Ah, les Bad Boys. Si ce nom ne vous évoque qu’un film avec Will Smith, allez gentiment crever. On parle ici de l’une des équipes les plus mythiques de la NBA, par leur palmarès mais aussi parce qu’ils étaient détestés par, globalement, tout le reste de la ligue. Agressivité sans limite, trashtalking, vice, talent et grosse défense : autant d’ingrédients qui ont permis aux Detroit Pistons d’empocher deux titres en 1989 et 1990, au milieu d’équipes pas trop connues comme les Celtics de Bird, les Lakers de Magic et les Bulls de Jordan.

Isiah Thomas, c’était l’âme de ces Pistons. Le meneur, le capitaine, le meilleur joueur, le meilleur pour foutre la merde aussi peut-être. Le genre de mec qui laisse ses tripes et celles de sa voisine sur un parquet, qui te sort des dribbles venus d’ailleurs et qui marque 25 points dans un quart-temps de finale avec une entorse de la cheville. L’un des 5 meilleurs meneurs de l’histoire, sans débat possible. Il n’y a pas de débat non plus concernant la place de l’action du jour dans le prestigieux Hall of Shame.

26 mai 1987, le jour du drame

Lors des finales de conférence Est 1987, les Pistons ont l’occasion de faire enfin tomber les Celtics de leur piédestal, eux qui règnent sur la conférence depuis 3 saisons. Inutile de dire que les joueurs du Michigan sont déterminés, et comme les gugusses d’en face sont loin d’être des vierges effarouchées, la série atteint des sommets de tension et d’agressivité. On est loin, très loin de l’esprit Coubertin. Chaque équipe gagne ses deux premiers matchs à domicile et le match 5 au Boston Garden s’annonce comme le tournant de la série.

La rencontre est âprement disputée, évidemment. Boston prend une rapide avance dans le premier quart mais les Pistons s’accrochent. Le quota “baston” est parfaitement rempli avec une belle série de mandales de Robert Parish sur la tronche de Bill Laimbeer (les mauvaises langues diront qu’il l’avait bien cherché, les bonnes langues aussi probablement). Isiah Thomas et Adrian Dantley répondent aux 36 points de Larry Bird, si bien que les Pistons ne sont menés que d’un point à l’approche des 30 dernières secondes. Le meneur de Detroit récupère la balle en sortie de temps-mort, fait danser Jerry Sichting en tête de raquette et inscrit un tir monstrueux depuis la ligne des lancers pour faire passer son équipe devant. Il ne reste que 17 secondes et les Celtics sont menés 107-106. Temps-mort Boston.

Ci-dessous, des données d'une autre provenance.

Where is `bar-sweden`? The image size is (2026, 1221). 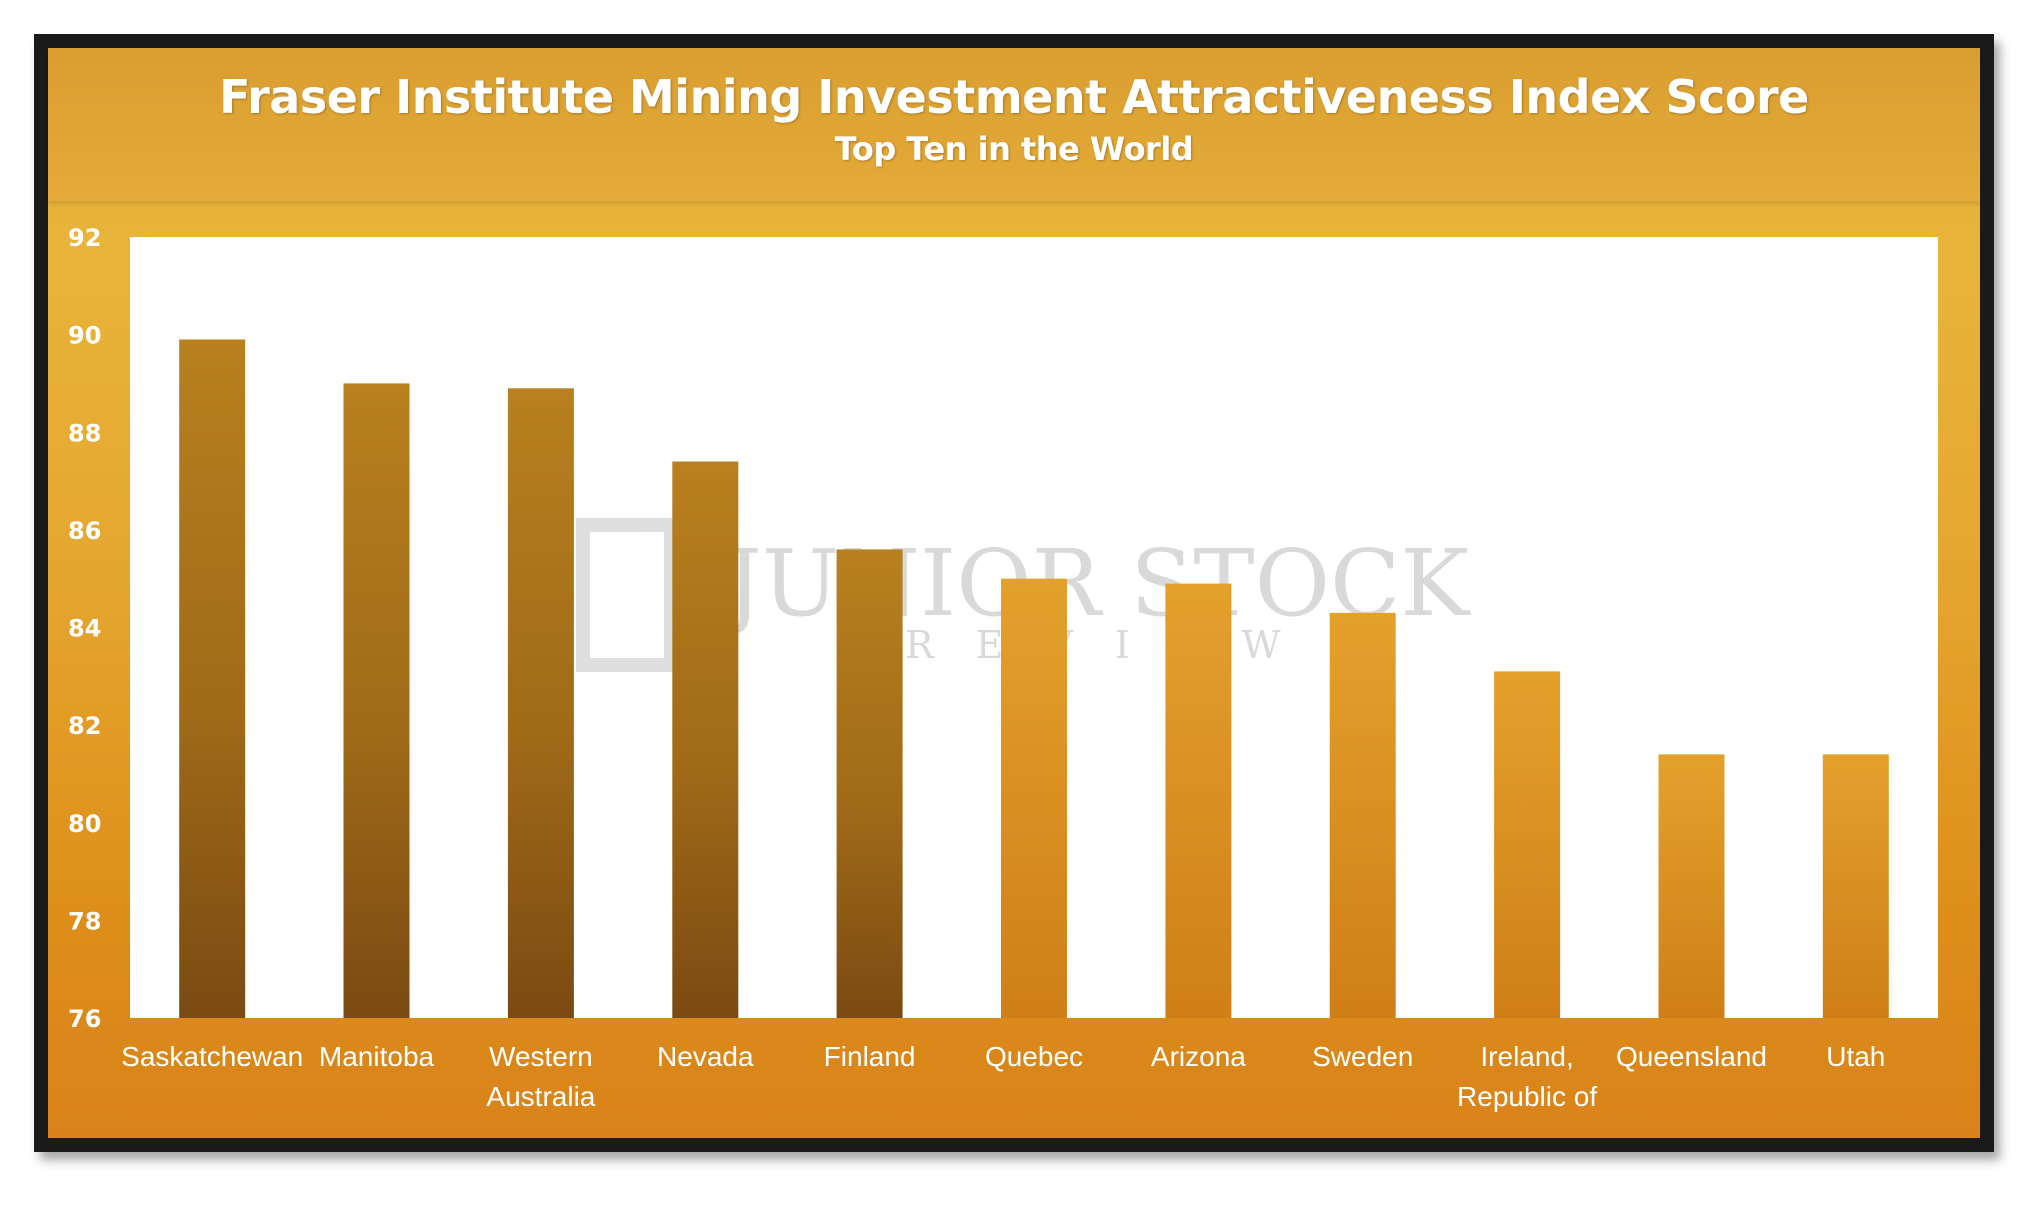 bar-sweden is located at coordinates (1362, 815).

Bien sûr, c’est à Larry Bird que revient la tâche de sauver la patrie. Le n°33 pénètre pour tenter un lay-up mais se heurte à une forêt de maillots bleus et se fait contrer par Dennis Rodman. Un cafouillage s’ensuit pour récupérer le ballon, qui ricoche sur Sichting et sort des limites du terrain. Il reste 5 secondes à jouer, Detroit n’a plus qu’à assurer la remise en jeu et le match sera gagné. Le banc exulte, même les joueurs présents sur le terrain sont persuadés d’avoir fait le plus dur. Comme c’est mignon.

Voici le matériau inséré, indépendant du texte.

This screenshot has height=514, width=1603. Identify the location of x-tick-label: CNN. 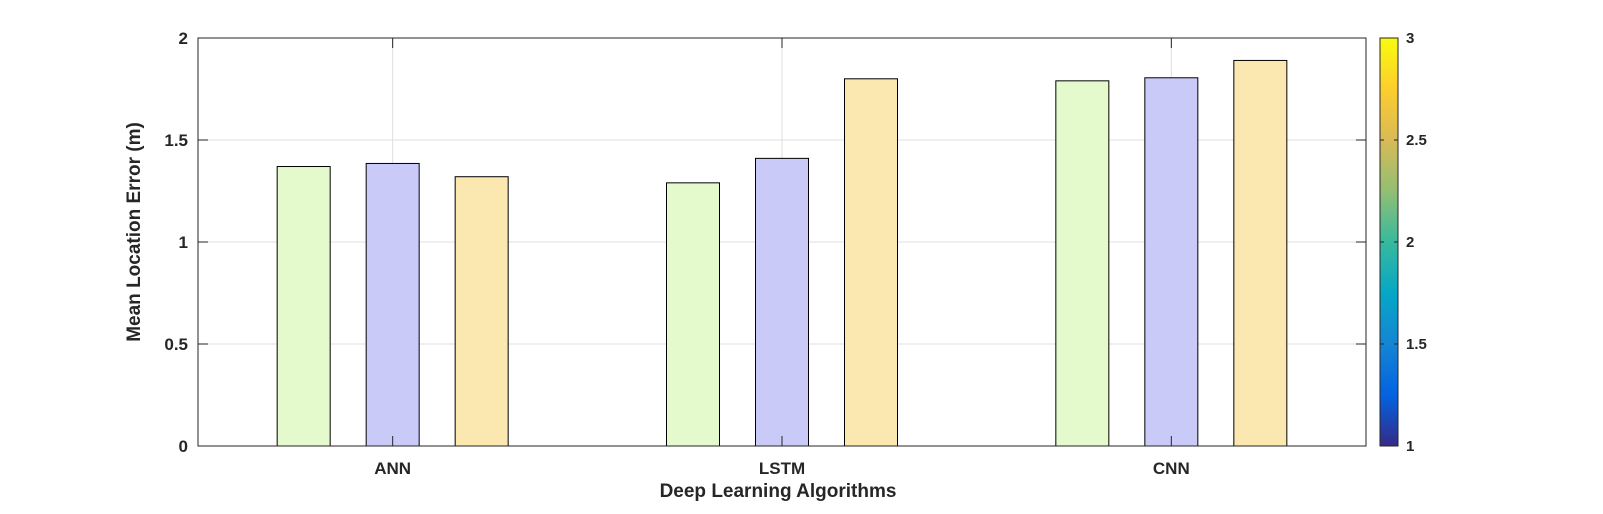
(1172, 468).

Thomas se présente au bord du terrain, avec pour unique responsabilité de faire parvenir le ballon à un de ses coéquipiers. Il peut viser Dumars, Laimbeer, Rodman… non, NON, NON ISIAH, PAS BIRD, FAIS PAS LE C- ET MEEEEEEEERDE !

Larry Legend intercepte la passe, transmet à Dennis Johnson qui passait par là, lay-up, +1 Boston, et encore raté pour les Pistons. Même s’ils parviendront à relever la tête au match 6 pour provoquer un game 7 décisif, ce sont bien les Celtics qui iront défier les Lakers en finale.

La querelle ne se limitera malheureusement pas au terrain puisqu’une polémique éclatera suite aux propos de Thomas après le match 7, celui-ci déclarant que Bird “ne serait qu’un bon joueur comme les autres” s’il était noir. C’est certainement la frustration qui a parlé, mais cela vous donne une idée de l’ambiance délétère qui régnait entre les deux équipes.

Isiah devra attendre une saison de plus pour terrasser les celtes et goûter au plaisir d’une finale, puis une saison supplémentaire pour savourer le trophée. L’attente aurait-elle été écourtée sans cette erreur monumentale ? Impossible à dire, toujours est-il que celle-ci contribue un peu plus à la légende d’un joueur et d’une équipe vraiment à part dans l’histoire NBA.